Collected data
______________________________
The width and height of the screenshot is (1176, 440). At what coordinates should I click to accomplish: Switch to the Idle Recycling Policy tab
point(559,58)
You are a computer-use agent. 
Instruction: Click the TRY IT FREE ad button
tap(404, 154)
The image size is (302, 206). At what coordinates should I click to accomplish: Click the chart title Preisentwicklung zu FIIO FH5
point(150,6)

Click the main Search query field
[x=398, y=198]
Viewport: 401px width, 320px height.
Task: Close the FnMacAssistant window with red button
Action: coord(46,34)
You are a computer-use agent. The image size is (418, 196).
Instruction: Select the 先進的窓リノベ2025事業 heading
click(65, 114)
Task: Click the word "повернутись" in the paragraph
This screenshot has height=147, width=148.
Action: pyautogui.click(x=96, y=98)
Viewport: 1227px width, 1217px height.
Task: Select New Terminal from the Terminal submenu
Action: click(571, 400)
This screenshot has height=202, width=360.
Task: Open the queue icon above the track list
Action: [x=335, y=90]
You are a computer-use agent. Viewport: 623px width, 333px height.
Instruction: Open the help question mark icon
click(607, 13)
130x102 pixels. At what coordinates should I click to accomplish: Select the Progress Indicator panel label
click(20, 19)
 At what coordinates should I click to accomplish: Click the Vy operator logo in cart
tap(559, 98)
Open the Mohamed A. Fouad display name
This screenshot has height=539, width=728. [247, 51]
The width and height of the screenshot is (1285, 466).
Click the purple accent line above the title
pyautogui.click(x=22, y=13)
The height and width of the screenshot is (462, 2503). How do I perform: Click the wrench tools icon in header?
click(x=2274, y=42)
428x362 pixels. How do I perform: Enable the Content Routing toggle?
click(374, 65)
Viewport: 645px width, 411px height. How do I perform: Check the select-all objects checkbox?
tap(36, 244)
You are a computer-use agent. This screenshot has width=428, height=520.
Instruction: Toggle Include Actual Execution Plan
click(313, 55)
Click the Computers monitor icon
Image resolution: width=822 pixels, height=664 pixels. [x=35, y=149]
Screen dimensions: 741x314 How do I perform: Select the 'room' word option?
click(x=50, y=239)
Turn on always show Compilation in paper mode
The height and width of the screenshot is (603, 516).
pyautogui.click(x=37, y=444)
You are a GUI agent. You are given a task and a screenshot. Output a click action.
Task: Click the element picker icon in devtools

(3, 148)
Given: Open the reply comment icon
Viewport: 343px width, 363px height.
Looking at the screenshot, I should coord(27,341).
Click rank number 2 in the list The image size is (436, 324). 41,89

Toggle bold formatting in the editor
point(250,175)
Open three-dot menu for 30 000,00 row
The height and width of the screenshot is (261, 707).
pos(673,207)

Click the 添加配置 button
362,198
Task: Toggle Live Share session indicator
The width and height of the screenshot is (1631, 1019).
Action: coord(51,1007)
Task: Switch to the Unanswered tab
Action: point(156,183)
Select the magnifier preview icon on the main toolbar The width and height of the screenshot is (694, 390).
______________________________
# Problem description
The records above are to be restated word for word.

# Response to this exercise
The width and height of the screenshot is (1176, 440). At what coordinates should I click to accomplish: Switch to the Idle Recycling Policy tab
point(559,58)
You are a computer-use agent. 
Instruction: Click the TRY IT FREE ad button
tap(404, 154)
The image size is (302, 206). At what coordinates should I click to accomplish: Click the chart title Preisentwicklung zu FIIO FH5
point(150,6)

Click the main Search query field
[x=398, y=198]
Viewport: 401px width, 320px height.
Task: Close the FnMacAssistant window with red button
Action: coord(46,34)
You are a computer-use agent. The image size is (418, 196).
Instruction: Select the 先進的窓リノベ2025事業 heading
click(65, 114)
Task: Click the word "повернутись" in the paragraph
This screenshot has height=147, width=148.
Action: pyautogui.click(x=96, y=98)
Viewport: 1227px width, 1217px height.
Task: Select New Terminal from the Terminal submenu
Action: click(571, 400)
This screenshot has height=202, width=360.
Task: Open the queue icon above the track list
Action: [x=335, y=90]
You are a computer-use agent. Viewport: 623px width, 333px height.
Instruction: Open the help question mark icon
click(607, 13)
130x102 pixels. At what coordinates should I click to accomplish: Select the Progress Indicator panel label
click(20, 19)
 At what coordinates should I click to accomplish: Click the Vy operator logo in cart
tap(559, 98)
Open the Mohamed A. Fouad display name
This screenshot has height=539, width=728. [247, 51]
The width and height of the screenshot is (1285, 466).
Click the purple accent line above the title
pyautogui.click(x=22, y=13)
The height and width of the screenshot is (462, 2503). How do I perform: Click the wrench tools icon in header?
click(x=2274, y=42)
428x362 pixels. How do I perform: Enable the Content Routing toggle?
click(374, 65)
Viewport: 645px width, 411px height. How do I perform: Check the select-all objects checkbox?
tap(36, 244)
You are a computer-use agent. This screenshot has width=428, height=520.
Instruction: Toggle Include Actual Execution Plan
click(313, 55)
Click the Computers monitor icon
Image resolution: width=822 pixels, height=664 pixels. [x=35, y=149]
Screen dimensions: 741x314 How do I perform: Select the 'room' word option?
click(x=50, y=239)
Turn on always show Compilation in paper mode
The height and width of the screenshot is (603, 516).
pyautogui.click(x=37, y=444)
You are a GUI agent. You are given a task and a screenshot. Output a click action.
Task: Click the element picker icon in devtools

(3, 148)
Given: Open the reply comment icon
Viewport: 343px width, 363px height.
Looking at the screenshot, I should coord(27,341).
Click rank number 2 in the list The image size is (436, 324). 41,89

Toggle bold formatting in the editor
point(250,175)
Open three-dot menu for 30 000,00 row
The height and width of the screenshot is (261, 707).
pos(673,207)

Click the 添加配置 button
362,198
Task: Toggle Live Share session indicator
The width and height of the screenshot is (1631, 1019).
Action: coord(51,1007)
Task: Switch to the Unanswered tab
Action: point(156,183)
Select the magnifier preview icon on the main toolbar The width and height of the screenshot is (694, 390).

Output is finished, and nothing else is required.